Pensa: cada vez que extinguimos uma espécie, perdemos uma voz única de nosso planeta, e nada pode ressuscitá-la; nem Deus nem a ciência. Resta somente a memória de que “havia uma vez a águia, o condor…”.
“… há que apreciar esta espiritualidade indígena da interconexão e interdependência de todo o criado, espiritualidade de gratuidade que ama a vida como dom, espiritualidade de sacra admiração perante a natureza que nos cumula com tanta vida…“ (QAm 73).
Cuidar…
Deixa que venham os sentimentos de angústia, de tristeza, de raiva. Sabemos, muito bem, esta destruição vem de uma mentalidade de “poder sobre”. Por mais de 5.000 anos temos recusado crer que somos parte da comunidade da terra. Que somos e fazemos parte do mesmo tecido: terra, água, céu, plantas, cada expressão de vida invisível ou visível aos olhos, inúmeros fios que tecem esta imensa rede universal. Somos terrestres, não extraterrestres.
O que te dizem tuas instituições para iniciar um processo de re-enraizarmos na comunidade da terra? As minhas dizem-me que qualquer ética humana deriva da ética da mesma terra.
O que nos diz a ética da terra? Que a norma básica é o bem-estar da comunidade inteira, e dentro disso, o bem-estar da espécie humana.
Os ecossistemas da terra devem manter-se coerentes entre si para poder seguir o processo evolutivo programado no mesmo planeta. Nós humanos devemos escutar nossos próprios códigos genéticos que nos vinculam ao contexto mais amplo dos códigos da mesma terra.
“… A sabedoria dos povos nativos da Amazônia «inspira o cuidado e o respeito pela criação, com clara consciência dos seus limites, proibindo o seu abuso. Abusar da natureza significa abusar dos antepassados, dos irmãos e irmãs, da criação e do Criador, hipotecando o futuro». Os indígenas, «quando permanecem nos seus territórios, são quem melhor os cuidam»… A terra tem sangue e está sangrando, as multinacionais cortaram as veias da nossa “Mãe Terra”».” (QAm 42).
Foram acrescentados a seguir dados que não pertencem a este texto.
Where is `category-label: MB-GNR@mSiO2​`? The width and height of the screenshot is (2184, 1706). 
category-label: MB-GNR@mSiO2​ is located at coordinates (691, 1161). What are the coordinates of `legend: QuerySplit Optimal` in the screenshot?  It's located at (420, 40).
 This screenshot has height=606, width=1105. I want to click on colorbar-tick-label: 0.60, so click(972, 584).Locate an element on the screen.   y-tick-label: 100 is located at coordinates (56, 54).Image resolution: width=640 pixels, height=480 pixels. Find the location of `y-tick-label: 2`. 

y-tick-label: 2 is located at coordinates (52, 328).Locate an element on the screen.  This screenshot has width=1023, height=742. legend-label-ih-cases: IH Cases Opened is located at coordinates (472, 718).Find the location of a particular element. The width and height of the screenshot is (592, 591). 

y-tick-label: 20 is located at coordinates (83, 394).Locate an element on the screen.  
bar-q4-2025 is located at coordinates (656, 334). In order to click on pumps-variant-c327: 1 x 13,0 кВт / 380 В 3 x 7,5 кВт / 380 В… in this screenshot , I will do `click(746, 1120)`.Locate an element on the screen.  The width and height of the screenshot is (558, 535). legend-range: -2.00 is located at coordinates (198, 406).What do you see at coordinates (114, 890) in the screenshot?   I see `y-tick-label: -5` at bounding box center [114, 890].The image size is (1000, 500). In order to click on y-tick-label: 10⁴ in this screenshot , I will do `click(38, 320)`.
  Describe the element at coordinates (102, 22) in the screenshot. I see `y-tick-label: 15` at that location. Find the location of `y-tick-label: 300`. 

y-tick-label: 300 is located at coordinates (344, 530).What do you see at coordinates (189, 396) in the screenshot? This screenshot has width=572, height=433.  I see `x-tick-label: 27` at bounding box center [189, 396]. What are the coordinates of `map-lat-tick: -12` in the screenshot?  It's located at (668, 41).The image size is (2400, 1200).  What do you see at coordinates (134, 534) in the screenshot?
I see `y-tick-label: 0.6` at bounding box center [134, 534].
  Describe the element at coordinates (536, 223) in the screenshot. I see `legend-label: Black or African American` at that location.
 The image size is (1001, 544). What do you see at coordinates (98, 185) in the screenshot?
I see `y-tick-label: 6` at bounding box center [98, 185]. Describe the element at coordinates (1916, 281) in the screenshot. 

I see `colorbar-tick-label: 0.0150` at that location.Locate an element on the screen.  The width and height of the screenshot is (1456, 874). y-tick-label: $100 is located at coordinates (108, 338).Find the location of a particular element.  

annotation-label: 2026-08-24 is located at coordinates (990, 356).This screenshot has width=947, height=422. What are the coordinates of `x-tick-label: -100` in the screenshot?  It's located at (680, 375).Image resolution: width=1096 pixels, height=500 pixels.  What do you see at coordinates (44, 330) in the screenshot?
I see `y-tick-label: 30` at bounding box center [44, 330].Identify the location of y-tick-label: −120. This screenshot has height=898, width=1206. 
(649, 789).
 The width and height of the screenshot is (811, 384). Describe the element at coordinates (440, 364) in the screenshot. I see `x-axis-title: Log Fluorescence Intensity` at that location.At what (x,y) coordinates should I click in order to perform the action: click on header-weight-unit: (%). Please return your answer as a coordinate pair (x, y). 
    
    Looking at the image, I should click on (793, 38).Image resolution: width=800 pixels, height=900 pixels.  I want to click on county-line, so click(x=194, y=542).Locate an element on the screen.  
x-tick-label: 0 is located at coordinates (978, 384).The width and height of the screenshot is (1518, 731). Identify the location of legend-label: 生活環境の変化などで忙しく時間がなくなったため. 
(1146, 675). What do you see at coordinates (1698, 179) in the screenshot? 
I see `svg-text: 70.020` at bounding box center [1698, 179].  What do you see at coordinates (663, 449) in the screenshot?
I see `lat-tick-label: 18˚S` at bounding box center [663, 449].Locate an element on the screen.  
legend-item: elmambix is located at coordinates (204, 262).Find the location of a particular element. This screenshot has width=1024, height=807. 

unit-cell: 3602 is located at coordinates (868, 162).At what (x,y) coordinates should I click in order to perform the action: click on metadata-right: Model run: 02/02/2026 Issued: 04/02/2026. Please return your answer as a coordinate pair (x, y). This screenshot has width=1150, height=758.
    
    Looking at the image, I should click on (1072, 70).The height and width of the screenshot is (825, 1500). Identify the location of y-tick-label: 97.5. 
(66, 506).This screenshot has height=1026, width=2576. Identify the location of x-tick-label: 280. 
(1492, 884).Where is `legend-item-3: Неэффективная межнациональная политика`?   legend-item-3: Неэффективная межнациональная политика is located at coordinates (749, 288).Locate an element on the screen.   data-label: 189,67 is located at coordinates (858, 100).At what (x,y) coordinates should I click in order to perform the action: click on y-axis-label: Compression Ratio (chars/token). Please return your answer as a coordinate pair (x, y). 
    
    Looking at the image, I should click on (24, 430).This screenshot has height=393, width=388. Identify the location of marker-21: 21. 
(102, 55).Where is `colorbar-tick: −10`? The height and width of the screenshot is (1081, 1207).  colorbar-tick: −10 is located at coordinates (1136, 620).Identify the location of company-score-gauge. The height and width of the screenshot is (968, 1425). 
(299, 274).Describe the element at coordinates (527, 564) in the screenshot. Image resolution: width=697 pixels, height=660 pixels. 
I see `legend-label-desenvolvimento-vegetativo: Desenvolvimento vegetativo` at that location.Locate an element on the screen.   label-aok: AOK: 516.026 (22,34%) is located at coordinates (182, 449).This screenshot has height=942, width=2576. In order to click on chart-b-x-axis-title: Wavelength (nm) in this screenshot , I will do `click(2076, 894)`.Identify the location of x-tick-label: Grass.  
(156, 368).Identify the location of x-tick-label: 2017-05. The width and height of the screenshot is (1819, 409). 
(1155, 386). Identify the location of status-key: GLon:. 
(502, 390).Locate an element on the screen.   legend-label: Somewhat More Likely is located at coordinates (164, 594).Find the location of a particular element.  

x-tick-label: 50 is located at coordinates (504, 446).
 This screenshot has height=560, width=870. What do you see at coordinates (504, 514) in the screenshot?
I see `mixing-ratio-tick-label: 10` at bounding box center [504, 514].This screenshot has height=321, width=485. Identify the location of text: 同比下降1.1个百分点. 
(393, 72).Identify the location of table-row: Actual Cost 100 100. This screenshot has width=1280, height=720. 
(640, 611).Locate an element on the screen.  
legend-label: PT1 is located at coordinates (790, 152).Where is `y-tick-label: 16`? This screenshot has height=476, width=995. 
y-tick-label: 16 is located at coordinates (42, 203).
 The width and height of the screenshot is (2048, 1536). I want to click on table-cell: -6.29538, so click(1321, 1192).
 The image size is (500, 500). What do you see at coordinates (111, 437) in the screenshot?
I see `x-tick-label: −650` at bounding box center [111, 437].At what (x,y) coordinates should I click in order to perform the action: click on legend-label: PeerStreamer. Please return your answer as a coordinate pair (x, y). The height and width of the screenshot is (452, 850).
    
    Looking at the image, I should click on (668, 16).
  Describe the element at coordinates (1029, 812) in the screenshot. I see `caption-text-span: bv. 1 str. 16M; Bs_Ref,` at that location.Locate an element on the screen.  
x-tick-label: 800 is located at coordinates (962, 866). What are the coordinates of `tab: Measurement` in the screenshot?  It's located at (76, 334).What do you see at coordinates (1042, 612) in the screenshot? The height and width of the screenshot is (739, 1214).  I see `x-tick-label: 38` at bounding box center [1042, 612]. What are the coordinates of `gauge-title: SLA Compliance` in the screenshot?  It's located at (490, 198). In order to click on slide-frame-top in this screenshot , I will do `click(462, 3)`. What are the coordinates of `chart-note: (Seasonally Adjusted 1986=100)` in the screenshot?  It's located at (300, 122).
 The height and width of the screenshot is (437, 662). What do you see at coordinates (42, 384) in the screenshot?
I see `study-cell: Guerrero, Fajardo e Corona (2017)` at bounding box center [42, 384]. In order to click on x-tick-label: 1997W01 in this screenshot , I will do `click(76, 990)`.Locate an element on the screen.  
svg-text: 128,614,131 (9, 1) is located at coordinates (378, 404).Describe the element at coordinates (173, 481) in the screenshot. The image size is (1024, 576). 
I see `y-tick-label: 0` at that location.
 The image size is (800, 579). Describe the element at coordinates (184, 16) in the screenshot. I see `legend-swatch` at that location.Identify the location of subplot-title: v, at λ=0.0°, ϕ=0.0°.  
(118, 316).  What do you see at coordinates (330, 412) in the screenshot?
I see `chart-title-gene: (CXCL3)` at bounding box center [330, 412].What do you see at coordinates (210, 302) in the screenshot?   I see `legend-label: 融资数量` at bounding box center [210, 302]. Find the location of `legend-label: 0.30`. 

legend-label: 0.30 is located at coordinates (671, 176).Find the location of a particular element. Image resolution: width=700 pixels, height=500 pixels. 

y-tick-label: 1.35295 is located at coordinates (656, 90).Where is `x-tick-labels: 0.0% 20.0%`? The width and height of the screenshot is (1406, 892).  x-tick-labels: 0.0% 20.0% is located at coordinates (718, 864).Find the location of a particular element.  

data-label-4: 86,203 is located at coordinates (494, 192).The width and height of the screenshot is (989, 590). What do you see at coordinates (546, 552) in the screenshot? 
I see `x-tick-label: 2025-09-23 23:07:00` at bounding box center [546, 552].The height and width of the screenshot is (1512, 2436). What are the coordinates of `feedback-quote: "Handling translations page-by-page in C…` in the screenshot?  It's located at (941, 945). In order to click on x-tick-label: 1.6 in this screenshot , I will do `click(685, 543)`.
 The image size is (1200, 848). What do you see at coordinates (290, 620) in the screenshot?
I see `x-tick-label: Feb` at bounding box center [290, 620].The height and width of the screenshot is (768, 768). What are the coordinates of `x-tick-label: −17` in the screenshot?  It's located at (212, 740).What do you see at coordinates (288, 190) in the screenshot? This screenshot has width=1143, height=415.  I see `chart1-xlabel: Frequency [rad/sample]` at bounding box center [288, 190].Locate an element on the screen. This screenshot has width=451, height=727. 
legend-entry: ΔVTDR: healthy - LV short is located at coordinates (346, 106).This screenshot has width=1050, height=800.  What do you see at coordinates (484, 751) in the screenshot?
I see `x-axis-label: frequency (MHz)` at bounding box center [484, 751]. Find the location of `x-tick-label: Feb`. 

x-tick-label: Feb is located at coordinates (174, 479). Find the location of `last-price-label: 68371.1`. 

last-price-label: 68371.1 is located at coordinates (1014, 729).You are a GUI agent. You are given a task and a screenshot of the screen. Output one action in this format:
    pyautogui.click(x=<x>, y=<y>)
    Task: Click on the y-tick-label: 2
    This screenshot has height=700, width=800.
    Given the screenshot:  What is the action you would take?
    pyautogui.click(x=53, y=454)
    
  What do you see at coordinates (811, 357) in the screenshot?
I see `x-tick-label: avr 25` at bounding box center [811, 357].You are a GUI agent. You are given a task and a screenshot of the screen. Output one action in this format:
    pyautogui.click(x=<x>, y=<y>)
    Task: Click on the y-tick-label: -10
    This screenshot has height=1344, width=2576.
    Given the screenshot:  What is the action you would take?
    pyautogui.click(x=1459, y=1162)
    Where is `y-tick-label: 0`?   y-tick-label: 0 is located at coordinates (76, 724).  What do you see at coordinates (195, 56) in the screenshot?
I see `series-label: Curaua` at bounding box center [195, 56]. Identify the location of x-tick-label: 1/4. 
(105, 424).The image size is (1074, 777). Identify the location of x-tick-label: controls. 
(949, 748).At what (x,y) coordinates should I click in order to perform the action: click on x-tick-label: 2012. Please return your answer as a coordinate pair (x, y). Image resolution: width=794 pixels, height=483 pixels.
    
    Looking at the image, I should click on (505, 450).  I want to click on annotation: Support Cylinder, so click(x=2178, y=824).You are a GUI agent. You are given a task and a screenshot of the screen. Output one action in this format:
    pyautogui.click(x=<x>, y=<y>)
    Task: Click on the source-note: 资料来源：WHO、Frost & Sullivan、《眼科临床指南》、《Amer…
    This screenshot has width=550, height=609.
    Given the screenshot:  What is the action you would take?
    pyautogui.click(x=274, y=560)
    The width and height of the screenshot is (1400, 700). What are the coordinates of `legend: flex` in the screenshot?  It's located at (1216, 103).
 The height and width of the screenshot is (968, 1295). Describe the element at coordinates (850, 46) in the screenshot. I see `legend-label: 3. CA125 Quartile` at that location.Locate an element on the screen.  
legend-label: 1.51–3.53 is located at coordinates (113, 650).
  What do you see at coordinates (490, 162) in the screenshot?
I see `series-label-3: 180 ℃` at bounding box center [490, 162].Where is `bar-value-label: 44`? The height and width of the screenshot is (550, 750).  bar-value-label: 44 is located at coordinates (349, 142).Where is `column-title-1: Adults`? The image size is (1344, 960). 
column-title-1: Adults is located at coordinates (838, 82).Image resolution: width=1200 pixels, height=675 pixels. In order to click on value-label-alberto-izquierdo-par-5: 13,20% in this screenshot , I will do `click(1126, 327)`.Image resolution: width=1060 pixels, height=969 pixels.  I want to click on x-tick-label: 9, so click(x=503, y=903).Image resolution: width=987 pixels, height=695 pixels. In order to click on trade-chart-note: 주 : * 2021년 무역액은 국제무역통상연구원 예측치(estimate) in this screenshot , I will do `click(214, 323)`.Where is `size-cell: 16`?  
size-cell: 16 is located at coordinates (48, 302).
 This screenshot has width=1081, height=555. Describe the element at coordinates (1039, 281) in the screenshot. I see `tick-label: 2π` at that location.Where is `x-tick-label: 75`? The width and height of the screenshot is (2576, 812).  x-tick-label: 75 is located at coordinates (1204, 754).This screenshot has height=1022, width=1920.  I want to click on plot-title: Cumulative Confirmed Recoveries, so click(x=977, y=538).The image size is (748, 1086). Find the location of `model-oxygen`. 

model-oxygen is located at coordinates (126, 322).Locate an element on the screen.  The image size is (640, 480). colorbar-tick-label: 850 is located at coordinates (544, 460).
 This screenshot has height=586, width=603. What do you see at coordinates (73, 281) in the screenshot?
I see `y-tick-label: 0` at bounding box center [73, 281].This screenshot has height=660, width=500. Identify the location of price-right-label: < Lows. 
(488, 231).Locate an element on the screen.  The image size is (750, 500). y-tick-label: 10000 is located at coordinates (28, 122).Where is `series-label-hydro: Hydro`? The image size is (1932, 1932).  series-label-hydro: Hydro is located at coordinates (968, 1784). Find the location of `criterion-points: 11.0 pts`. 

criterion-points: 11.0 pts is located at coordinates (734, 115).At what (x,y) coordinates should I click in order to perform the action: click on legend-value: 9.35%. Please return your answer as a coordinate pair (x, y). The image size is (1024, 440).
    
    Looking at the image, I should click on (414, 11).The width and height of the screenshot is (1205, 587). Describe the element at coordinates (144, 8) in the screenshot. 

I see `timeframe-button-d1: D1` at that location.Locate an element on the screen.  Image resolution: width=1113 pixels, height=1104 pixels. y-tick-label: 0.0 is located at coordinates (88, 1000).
A terra é a primeira progenitora, a primeira economista, sanadora e educadora e, às vezes, a razão de ser de todas as criaturas. A terra sempre está ressuscitando.
Pensa, a cada instante, outros milhões de ‘caras’ novas aparecem, debaixo das folhas molhadas, em cima das árvores, dentro de um pau podre, no fundo do mar, nas clínicas e hospitais: todas estas caras novas, de onde vem? Da fecundidade misteriosa da mesma terra! Porém cada cara, cada espécie, está interligada e limitada pelas outras espécies, o por seu mesmo ecossistema.
Quantos seres humanos o planeta pode sustentar? A resposta vem da mesma terra: os números que um ecossistema pode sustentar e, às vezes, seguir enriquecendo a aventura da comunidade inteira deste ecossistema.
Esta resposta nos dá pistas, ou é uma resposta demais simplista num assunto muito mais complexo?
Possas escutar tuas próprias intuições, tuas reflexões, mulher, homem, fruto do ventre da terra.
Amigo, Amiga, teu coração escuta, contempla, ama, quer cuidar? Se sim, ore comigo, como um compromisso que da Amazônia se espraia a cada canto do Planeta, da Casa que nos acolheu e nos hospeda:
“Sonho … que lute pelos direitos dos mais pobres, dos povos nativos, dos últimos, de modo que a sua voz seja ouvida e sua dignidade promovida.
Sonho … que reserve a riqueza cultural que a caracteriza e na qual brilha de maneira tão variada a beleza humana.
Sonho … que guarde zelosamente a sedutora beleza natural que a adorna, a vida transbordante que enche os seus rios e as suas florestas.
Sonho com comunidades cristãs capazes de se devotar e encarnar, que deem à Igreja rostos novos” (QAm).
[QAm = Querida Amazônia, exortação apostólica pós-sinodal de 2020 do Papa Francisco, escrita em resposta ao Sínodo dos Bispos da região da Pan-Amazônia, realizada em Roma em outubro de 2019].